MATERIAL TO PROCESS -
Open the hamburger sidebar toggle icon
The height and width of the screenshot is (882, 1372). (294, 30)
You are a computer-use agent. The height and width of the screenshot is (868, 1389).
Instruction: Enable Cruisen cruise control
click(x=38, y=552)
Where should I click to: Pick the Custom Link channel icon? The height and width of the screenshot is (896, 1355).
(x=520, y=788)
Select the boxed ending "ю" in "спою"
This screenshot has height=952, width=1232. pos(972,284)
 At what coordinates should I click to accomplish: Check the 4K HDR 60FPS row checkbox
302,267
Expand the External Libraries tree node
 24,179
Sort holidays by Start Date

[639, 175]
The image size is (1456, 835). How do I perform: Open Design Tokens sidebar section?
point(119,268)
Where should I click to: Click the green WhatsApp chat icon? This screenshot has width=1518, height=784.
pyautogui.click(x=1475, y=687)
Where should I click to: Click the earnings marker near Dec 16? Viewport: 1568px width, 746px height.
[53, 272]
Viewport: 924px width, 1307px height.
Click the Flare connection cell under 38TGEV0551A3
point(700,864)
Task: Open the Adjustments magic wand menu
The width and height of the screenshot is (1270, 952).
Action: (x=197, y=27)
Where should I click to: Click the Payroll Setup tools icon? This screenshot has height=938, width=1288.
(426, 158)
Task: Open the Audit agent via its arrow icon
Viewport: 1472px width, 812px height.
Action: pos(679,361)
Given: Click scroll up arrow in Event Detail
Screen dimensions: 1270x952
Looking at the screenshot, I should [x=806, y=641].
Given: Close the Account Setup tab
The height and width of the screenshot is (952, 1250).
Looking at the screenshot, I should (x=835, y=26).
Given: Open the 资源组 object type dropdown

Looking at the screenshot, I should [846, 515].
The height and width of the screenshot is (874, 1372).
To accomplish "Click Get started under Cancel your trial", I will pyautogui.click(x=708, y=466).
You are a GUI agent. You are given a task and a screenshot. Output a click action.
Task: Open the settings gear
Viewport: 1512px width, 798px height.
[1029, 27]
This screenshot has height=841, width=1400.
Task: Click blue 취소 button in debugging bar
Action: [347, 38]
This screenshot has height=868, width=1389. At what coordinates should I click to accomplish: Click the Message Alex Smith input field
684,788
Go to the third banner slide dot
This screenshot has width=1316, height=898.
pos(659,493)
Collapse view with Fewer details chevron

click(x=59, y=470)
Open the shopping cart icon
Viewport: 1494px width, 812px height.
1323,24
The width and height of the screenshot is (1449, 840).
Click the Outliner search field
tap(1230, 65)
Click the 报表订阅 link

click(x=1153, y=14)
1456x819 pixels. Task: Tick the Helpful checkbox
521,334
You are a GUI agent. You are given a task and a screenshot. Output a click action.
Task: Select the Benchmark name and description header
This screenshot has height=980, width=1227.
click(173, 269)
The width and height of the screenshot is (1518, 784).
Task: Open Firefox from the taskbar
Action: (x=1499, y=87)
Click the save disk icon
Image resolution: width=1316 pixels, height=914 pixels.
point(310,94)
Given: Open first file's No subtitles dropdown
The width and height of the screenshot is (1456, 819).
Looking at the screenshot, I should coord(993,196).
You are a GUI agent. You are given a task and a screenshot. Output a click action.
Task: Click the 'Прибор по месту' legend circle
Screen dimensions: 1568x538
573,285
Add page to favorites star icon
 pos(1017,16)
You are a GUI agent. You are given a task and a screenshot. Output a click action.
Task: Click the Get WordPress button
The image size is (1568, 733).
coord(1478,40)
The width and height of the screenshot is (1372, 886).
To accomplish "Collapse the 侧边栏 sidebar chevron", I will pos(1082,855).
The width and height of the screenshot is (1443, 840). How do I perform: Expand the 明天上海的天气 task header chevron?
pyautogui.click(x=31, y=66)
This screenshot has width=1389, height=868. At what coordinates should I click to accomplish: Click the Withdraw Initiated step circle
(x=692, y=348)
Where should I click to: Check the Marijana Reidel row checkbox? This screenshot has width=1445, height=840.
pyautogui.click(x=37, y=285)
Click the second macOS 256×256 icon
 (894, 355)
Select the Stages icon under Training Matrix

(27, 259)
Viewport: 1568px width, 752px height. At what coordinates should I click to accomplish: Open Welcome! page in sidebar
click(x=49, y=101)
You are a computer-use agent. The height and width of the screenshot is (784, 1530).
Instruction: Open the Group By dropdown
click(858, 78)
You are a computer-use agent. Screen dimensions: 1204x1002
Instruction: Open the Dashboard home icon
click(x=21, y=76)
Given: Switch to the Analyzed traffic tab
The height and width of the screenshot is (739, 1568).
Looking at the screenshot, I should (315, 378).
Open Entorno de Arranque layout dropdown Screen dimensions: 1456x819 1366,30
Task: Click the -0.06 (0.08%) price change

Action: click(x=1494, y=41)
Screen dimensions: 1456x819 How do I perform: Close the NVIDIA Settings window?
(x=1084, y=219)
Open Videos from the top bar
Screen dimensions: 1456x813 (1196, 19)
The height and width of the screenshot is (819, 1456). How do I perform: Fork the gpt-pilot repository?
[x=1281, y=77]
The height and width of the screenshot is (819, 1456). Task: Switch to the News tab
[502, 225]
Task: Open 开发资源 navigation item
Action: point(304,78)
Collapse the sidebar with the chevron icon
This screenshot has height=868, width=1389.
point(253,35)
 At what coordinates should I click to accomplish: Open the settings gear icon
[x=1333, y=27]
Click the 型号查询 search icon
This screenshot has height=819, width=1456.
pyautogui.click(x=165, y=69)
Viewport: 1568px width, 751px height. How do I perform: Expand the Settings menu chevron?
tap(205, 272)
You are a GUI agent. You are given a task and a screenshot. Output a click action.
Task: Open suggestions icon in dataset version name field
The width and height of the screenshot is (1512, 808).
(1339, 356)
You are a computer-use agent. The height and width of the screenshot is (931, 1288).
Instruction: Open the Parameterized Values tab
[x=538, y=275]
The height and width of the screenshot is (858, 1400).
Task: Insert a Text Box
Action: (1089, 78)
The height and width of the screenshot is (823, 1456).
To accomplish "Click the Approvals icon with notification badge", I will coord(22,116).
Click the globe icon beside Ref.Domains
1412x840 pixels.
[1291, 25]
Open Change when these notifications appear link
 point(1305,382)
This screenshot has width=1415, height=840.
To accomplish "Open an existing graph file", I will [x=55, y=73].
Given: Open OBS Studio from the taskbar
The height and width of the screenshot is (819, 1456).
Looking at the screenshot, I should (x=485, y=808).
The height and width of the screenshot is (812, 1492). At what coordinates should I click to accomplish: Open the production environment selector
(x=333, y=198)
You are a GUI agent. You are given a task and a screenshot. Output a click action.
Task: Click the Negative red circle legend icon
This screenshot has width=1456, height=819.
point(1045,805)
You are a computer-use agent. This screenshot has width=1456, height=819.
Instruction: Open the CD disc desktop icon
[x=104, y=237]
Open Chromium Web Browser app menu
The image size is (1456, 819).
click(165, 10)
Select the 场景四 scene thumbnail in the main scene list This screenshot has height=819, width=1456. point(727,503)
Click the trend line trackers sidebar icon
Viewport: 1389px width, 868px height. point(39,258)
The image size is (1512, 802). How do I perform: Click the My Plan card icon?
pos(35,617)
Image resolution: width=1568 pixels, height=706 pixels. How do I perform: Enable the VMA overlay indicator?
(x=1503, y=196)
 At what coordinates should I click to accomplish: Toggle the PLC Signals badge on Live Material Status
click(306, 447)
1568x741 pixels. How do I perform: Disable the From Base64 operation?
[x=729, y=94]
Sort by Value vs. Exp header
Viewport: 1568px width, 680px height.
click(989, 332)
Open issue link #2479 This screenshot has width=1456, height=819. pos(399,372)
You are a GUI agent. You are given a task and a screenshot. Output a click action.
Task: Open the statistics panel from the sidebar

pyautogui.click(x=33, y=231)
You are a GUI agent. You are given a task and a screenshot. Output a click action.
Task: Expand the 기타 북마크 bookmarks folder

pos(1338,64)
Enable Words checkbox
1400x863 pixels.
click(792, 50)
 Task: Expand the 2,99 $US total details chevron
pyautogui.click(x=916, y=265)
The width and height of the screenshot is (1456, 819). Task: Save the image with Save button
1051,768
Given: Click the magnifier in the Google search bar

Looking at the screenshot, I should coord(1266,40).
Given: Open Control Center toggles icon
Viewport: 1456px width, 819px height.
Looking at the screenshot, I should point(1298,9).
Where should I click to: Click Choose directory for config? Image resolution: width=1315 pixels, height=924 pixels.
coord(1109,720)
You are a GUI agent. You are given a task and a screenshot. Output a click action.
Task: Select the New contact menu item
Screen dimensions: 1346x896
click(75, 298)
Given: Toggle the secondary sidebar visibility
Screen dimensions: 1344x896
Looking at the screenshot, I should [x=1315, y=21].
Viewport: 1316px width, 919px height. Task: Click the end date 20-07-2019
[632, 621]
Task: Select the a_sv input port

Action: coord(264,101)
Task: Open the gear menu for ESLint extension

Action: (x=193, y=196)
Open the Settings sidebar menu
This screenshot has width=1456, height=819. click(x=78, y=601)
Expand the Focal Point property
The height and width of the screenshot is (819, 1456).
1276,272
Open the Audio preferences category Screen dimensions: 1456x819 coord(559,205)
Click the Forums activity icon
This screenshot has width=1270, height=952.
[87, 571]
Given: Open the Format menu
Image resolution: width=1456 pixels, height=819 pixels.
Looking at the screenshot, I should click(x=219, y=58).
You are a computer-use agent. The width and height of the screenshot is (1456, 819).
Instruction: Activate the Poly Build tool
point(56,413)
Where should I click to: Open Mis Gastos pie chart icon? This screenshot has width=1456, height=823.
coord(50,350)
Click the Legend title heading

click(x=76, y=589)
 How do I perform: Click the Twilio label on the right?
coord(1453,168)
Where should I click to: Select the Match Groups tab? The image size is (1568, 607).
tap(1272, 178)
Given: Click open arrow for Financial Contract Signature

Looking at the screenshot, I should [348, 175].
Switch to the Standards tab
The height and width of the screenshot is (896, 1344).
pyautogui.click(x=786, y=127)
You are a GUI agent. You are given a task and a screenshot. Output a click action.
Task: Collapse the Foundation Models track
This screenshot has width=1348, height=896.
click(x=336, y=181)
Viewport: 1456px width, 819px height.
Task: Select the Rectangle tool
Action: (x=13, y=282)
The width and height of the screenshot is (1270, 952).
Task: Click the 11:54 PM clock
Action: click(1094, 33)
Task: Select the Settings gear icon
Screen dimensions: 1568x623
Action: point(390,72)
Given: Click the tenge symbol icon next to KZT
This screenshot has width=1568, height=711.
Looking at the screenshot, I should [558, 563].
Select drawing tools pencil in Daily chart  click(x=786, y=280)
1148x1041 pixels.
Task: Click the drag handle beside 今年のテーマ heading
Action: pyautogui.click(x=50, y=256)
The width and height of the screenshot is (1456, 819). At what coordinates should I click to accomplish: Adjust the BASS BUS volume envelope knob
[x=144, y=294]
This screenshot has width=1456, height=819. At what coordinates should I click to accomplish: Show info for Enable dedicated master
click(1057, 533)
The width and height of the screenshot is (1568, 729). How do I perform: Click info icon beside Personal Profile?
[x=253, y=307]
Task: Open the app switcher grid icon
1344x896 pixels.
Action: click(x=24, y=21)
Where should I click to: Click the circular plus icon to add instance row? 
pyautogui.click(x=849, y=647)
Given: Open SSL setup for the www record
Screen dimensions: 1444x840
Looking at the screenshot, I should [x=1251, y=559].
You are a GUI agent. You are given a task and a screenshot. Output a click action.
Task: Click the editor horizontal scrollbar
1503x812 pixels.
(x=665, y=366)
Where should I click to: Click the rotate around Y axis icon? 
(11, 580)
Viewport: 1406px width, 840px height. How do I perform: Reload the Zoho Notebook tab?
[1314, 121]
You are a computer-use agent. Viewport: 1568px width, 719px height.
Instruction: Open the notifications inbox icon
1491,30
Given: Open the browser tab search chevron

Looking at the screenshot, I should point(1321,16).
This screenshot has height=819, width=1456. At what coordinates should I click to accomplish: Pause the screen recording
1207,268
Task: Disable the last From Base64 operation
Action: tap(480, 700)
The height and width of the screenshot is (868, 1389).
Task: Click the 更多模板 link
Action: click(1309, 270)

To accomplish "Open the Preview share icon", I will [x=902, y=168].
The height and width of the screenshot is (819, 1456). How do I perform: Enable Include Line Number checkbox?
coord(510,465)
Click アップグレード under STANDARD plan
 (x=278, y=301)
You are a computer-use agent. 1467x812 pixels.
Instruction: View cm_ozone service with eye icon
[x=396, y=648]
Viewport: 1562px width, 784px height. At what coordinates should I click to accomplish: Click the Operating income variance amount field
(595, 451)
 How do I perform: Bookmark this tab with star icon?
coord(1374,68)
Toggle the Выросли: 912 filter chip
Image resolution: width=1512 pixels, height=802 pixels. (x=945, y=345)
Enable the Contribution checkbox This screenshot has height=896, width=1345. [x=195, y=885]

WHAT YOU ARE ASKED TO DO -
Copy every line of the listing that includes the string "name".

ANSWER -
Task: Select the Benchmark name and description header
Task: Open suggestions icon in dataset version name field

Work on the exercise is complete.